Sesudah itu, hari-hari Sa’ad adalah penantian menuju keabadian. Ia memohon agar luka-luka itu mengantarkannya menuju kesyahidan. Ia dijenguk Rasulullah yang berdoa “Ya Allah, sesungguhnya Sa’ad ini telah berjuang di jalan-Mu, terimalah ruhnya dengan penerimaan yang sebaik-baiknya.” Orang-orang berkabung. Sedih. Rasulullah mengatakan, “Sungguh, kematian Sa’ad telah mengguncang singgasana Allah.” Orang-orang yang mengangkat jenazahnya merasakan betapa ringan, padahal badannya besar. “Sebab para malaikat turut mengangkat jenazahnya”, kata Rasulullah. Sementara, yang turut menggali tanah mengatakan, “…Setiap kali tanah digali, tercium aroma yang sangat wangi, bahkan hingga ke lahatnya.”

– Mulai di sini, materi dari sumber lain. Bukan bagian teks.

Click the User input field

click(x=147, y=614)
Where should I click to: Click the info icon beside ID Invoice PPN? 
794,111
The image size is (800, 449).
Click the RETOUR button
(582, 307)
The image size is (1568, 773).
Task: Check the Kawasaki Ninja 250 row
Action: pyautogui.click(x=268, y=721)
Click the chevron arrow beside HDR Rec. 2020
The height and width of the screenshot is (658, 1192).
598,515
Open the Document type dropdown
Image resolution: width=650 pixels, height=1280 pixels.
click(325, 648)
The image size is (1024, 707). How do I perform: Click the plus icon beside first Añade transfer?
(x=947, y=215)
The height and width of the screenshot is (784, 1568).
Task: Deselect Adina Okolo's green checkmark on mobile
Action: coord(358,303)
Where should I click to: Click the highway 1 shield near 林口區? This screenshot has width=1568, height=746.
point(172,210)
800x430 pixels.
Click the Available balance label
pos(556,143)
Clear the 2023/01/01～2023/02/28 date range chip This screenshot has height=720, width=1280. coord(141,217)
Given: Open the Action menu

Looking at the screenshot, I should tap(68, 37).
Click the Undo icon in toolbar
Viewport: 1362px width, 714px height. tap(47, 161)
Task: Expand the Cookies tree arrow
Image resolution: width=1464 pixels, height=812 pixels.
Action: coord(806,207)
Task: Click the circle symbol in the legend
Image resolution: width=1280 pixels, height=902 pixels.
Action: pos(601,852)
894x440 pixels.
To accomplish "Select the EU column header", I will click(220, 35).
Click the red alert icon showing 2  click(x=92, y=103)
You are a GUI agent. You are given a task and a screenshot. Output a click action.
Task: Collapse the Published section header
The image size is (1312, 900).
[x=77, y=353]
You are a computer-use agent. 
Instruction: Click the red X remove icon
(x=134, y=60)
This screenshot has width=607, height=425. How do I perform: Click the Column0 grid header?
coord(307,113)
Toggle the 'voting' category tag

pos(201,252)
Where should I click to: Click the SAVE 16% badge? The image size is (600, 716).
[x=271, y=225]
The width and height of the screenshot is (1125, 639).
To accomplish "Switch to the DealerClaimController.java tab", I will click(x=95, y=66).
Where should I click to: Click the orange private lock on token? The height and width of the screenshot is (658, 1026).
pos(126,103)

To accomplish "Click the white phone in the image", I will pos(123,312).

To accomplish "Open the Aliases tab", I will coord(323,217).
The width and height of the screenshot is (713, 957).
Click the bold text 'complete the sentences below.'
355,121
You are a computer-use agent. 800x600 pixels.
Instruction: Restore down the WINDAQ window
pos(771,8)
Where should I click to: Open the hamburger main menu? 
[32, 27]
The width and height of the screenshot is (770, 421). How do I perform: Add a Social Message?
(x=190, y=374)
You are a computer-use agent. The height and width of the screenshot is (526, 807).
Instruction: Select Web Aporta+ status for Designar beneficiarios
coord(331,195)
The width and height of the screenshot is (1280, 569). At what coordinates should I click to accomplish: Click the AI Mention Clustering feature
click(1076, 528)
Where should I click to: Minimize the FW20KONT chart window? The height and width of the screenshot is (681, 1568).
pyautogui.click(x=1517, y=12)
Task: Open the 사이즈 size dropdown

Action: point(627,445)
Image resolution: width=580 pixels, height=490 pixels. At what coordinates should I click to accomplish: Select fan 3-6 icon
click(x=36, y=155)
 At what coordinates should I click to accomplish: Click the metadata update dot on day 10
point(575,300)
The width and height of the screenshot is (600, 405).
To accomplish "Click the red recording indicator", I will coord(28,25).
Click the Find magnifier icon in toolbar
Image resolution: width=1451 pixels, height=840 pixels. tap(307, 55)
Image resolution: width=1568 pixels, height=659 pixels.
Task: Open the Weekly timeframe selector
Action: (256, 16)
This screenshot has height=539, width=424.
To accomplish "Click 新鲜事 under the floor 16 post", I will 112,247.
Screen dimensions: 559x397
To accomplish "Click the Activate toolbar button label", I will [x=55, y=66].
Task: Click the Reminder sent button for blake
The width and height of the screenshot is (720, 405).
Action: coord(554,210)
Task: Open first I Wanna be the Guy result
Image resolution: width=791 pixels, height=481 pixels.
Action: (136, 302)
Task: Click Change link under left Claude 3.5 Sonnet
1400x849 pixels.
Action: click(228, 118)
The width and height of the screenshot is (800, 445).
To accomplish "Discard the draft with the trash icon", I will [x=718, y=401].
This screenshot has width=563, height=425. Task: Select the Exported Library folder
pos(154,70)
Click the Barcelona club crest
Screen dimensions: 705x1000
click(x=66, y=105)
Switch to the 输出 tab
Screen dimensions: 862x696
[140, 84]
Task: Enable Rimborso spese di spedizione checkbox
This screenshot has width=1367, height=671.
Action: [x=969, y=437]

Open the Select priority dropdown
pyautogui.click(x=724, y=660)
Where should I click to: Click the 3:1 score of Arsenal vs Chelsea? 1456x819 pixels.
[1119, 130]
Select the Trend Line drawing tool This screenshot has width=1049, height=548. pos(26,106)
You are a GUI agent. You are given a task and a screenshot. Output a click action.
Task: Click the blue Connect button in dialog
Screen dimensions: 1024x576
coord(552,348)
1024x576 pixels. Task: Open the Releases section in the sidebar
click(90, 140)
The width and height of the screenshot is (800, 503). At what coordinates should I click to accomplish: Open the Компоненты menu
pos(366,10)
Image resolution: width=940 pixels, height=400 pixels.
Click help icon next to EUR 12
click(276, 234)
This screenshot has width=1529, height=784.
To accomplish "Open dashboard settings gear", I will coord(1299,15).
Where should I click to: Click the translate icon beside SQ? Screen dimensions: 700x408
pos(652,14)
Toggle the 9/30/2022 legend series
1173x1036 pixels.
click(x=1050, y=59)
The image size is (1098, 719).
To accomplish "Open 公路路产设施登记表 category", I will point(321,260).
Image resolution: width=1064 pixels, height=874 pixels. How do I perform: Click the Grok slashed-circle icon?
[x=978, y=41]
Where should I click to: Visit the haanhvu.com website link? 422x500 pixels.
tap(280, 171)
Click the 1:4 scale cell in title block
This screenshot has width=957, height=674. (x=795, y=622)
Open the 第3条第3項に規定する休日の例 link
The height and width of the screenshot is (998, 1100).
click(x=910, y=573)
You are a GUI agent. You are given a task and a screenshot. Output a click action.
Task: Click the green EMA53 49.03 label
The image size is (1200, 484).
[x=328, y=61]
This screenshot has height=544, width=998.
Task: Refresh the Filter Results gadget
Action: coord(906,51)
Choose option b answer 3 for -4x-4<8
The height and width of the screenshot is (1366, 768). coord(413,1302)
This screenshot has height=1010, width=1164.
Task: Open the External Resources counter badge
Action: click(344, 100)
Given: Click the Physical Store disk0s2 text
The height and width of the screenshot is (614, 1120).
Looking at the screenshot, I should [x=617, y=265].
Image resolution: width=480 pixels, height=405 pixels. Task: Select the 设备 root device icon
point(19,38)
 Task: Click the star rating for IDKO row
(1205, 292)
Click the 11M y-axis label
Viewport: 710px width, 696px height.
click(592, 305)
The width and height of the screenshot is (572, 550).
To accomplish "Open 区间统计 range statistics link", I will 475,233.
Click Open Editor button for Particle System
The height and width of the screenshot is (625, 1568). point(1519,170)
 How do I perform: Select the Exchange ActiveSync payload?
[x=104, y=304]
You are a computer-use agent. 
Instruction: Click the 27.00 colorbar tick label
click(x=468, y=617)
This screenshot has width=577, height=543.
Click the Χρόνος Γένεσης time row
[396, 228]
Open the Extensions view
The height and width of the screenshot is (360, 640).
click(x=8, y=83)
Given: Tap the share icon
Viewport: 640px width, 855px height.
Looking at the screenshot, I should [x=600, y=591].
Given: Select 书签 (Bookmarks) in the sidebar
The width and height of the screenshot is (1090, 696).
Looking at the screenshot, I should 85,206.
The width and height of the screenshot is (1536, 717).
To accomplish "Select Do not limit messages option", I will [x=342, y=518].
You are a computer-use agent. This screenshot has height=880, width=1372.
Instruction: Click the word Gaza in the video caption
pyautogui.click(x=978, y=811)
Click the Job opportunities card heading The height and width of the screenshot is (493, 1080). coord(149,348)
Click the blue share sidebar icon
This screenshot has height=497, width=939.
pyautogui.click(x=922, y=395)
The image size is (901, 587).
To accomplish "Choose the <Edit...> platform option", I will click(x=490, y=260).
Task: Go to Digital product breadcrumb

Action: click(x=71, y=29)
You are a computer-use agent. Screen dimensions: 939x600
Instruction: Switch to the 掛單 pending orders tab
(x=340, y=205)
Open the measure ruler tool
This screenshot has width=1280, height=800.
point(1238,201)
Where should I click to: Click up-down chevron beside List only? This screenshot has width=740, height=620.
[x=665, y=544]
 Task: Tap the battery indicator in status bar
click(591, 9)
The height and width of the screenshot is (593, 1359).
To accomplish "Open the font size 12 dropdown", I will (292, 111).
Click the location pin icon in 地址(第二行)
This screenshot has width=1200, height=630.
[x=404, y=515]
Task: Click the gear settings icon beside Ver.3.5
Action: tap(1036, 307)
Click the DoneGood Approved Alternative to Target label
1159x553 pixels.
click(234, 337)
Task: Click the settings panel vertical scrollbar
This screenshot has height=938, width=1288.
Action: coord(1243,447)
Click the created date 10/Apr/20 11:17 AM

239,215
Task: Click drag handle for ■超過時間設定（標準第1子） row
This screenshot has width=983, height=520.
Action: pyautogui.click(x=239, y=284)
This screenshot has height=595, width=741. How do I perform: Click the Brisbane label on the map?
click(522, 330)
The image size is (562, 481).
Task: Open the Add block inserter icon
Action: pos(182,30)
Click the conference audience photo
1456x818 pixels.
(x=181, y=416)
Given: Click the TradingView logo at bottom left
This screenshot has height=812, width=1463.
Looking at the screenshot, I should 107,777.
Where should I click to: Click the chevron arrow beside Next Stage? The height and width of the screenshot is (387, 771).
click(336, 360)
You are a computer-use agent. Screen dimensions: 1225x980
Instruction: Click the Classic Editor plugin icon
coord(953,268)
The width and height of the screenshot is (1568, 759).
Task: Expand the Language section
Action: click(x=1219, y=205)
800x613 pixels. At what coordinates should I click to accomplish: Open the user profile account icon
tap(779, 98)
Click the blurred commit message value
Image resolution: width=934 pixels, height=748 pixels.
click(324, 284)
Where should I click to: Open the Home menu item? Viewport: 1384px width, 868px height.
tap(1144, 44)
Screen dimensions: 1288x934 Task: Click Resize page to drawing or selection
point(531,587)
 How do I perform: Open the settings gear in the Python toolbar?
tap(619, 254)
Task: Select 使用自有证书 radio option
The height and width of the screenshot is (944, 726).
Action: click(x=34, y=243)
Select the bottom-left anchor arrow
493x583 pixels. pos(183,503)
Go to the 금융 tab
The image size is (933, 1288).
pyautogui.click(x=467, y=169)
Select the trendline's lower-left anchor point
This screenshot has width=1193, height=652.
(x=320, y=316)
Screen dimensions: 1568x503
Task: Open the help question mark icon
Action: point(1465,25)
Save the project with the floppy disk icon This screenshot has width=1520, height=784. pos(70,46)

Alangkah cepat waktu berlalu. Sa’ad masuk Islam pada umur 31 tahun dan meninggal dalam usia 37 tahun. Waktu enam tahun begitu singkat. Tapi itu adalah segala masa keemasannya. Ia bersikap. Ia tegas. Ia berani. Ia memilih. Ia berkorban. Ia memberi. Dan ia yakin. Maka kematiannya disambut bumi dengan wewangian. Kabar kematiannya melesat menembus langit yang tujuh, menggetarkan singgasana Allah.

Kematian hanya datang sekali. Bumi dan langit akan bersikap sebagaimana mestinya. Setiap potongan waktu dalam hidup kita adalah kesempatan untuk berbuat. Di atas bumi dan di bawah langit, kita punya pilihan dan kesempatan untuk menjadi sesuatu. Panjang pendeknya waktu kadang bukan masalah utama. Enam tahun bagi Sa’ad, adalah hari-hari yang penuh pilihan berharga, sikap yang mahal, dan kontribusi yang sangat-sangat berarti. Tapi bagaimana dengan kita? Enam tahun? Sepuluh tahun? Lima belas tahun? Empat puluh tahun?